Kuansing, 1detik.asia -
Saya melihat langsung kondisi di Kabupaten Kuantan Singingi (Kuansing), dan sangat menyayangkan—betapa sulitnya menemukan pejabat atau pemimpin di sana yang benar-benar peduli terhadap nasib rakyat kecil. Kasus perambahan hutan merajalela di hampir setiap sudut wilayah Kuansing, sementara masyarakat kecil menjadi korban. Para pejabat? Entah ke mana.
Salah satu bukti nyata dari ketidakadilan ini adalah kasus kebun karet milik Pak Sonter, warga miskin dari Desa Pangkalan Indarung, Kecamatan Singingi.
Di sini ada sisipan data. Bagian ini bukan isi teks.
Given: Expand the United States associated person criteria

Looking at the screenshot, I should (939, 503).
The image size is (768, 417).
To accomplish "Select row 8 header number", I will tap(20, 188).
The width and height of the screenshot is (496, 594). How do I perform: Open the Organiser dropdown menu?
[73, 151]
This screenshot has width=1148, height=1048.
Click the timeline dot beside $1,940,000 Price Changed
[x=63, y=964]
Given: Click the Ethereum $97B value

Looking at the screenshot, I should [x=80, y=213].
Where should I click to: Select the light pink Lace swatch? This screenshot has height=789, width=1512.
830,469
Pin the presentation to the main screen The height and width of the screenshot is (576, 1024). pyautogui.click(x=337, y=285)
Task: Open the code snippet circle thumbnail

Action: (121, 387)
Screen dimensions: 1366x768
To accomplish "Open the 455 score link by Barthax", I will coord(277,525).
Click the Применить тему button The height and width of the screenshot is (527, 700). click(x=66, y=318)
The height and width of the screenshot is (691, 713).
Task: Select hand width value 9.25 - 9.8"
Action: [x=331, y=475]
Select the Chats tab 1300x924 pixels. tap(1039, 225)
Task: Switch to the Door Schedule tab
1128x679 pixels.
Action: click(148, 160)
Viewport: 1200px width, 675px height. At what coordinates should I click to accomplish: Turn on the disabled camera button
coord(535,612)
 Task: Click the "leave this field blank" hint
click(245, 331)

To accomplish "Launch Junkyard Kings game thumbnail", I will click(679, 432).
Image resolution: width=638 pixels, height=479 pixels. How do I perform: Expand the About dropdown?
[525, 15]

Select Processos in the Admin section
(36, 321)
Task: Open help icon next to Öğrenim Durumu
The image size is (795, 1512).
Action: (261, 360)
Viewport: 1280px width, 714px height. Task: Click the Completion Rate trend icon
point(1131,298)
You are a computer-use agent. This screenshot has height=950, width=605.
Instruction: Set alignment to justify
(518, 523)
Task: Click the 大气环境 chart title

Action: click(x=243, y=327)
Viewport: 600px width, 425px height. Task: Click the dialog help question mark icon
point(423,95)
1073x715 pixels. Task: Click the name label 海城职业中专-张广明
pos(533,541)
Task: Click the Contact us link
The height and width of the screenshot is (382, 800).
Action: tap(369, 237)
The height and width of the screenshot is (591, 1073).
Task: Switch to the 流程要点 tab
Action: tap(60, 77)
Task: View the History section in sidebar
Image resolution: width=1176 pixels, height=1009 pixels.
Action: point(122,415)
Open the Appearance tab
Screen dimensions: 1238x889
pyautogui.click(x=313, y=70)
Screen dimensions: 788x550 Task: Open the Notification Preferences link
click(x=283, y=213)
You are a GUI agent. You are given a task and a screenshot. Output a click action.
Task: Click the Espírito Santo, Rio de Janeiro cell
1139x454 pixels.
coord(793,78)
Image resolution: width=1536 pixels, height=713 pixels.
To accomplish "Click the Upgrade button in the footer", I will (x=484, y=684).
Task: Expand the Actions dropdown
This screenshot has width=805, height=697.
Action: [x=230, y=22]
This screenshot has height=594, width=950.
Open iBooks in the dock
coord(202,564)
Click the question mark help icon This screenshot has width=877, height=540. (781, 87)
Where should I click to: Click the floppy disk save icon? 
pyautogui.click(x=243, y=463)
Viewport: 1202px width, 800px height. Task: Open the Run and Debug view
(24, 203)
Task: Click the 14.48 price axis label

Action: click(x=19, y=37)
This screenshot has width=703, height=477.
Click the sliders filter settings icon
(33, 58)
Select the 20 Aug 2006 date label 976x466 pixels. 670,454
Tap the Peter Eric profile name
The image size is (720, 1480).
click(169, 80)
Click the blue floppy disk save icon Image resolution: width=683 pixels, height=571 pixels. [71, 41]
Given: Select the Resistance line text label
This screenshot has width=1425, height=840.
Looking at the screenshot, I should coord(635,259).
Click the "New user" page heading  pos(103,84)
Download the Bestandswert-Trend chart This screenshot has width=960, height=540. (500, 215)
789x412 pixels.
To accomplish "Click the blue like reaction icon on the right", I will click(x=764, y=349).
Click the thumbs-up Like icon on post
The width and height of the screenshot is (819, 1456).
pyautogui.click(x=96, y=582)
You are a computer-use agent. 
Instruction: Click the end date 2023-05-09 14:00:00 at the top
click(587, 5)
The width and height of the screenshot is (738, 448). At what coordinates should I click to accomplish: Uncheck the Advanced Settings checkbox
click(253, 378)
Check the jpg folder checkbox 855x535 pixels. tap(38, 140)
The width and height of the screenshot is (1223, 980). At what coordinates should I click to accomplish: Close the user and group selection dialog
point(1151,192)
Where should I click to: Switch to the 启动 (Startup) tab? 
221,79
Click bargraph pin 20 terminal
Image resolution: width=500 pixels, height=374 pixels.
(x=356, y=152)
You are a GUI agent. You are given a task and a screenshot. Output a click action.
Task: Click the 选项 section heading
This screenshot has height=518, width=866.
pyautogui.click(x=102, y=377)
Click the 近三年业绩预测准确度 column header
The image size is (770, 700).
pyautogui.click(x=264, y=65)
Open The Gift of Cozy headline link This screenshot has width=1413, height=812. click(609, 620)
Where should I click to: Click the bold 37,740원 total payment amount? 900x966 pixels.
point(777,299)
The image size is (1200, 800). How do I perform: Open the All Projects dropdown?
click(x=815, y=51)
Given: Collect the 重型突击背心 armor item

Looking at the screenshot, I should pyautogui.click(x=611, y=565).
Kebun karet seluas 1 hektare yang selama puluhan tahun menjadi sumber penghidupan bagi keluarganya, telah dirusak secara keji oleh mafia tanah dan sekelompok orang rakus yang hanya ingin memperkaya diri.
Sampai hari ini, tidak satu pun aparat penegak hukum (APH) atau pejabat di Kuansing yang peduli terhadap nasib Pak Sonter. Jika saja ada satu hati yang terbuka di antara mereka, jika saja mereka mau melihat penderitaan rakyat kecil seperti Pak Sonter, mungkin keadilan bisa ditegakkan. Setiap kali saya bertemu beliau, saya menangis. Penampilannya lusuh, tubuhnya kurus, wajahnya polos—cerminan kemiskinan dan keputusasaan. Dan justru karena saya pernah merasakan hal yang sama, hati saya tergerak membela kasus ini dengan sepenuh jiwa, secara sukarela.
Kepada APH Kuansing!
Perlu dipahami, tidak ada hubungan antara penegakan hukum soal kawasan hutan lindung dengan tindakan perusakan terhadap barang atau harta milik warga. Di mana pun letak harta benda tersebut, jika dirusak oleh orang lain, itu adalah tindak pidana!
Pengalaman saya dan tim di Labuhanbatu Utara (Labura), Sumatera Utara, menjadi bukti. Saat kami membela masyarakat dalam kasus perusakan tanaman dan barang di kawasan hutan lindung mangrove, pelaku langsung diproses hukum dan dijebloskan ke penjara. Kenapa? Karena pokok perkara adalah perusakan barang, bukan soal kawasan hutan lindung.
Bahkan pihak dari Dinas Kehutanan dan Gakkum menyatakan dengan tegas:
"Kami saja tidak punya wewenang merusak tanaman atau barang milik masyarakat di kawasan hutan lindung. Jika tanaman itu berada di dalam kawasan hutan (KH), kami akan menggugat status lahannya terlebih dahulu. Setelah inkrah, barulah kami mengambil tindakan terhadap tanaman tersebut."
Lalu, mengapa kasus perusakan lahan karet milik Pak Sonter justru berjalan lambat?
Apakah karena ada keterlibatan oknum anggota DPRD Provinsi Riau berinisial Ksr, ST?
Dari hasil olah tempat kejadian perkara (TKP) yang dilakukan oleh penyidik Polres Kuansing, diketahui bahwa lahan karet milik Pak Sonter bersebelahan langsung dengan lahan milik oknum DPRD tersebut. Alat berat yang digunakan untuk merusak kebun karet juga diketahui merupakan milik oknum tersebut. Bahkan operator alat berat mengaku melakukan perusakan atas perintah seseorang bernama Efrizal, yang merupakan anak buah dari oknum DPRD itu.
Jika fakta-fakta ini benar adanya, maka jelas sudah bahwa hukum di negeri ini masih saja tajam ke bawah, tumpul ke atas.
Saya menyerukan, atas nama keadilan dan kemanusiaan—hentikan pembiaran terhadap penderitaan rakyat kecil! Tegakkan hukum tanpa pandang bulu!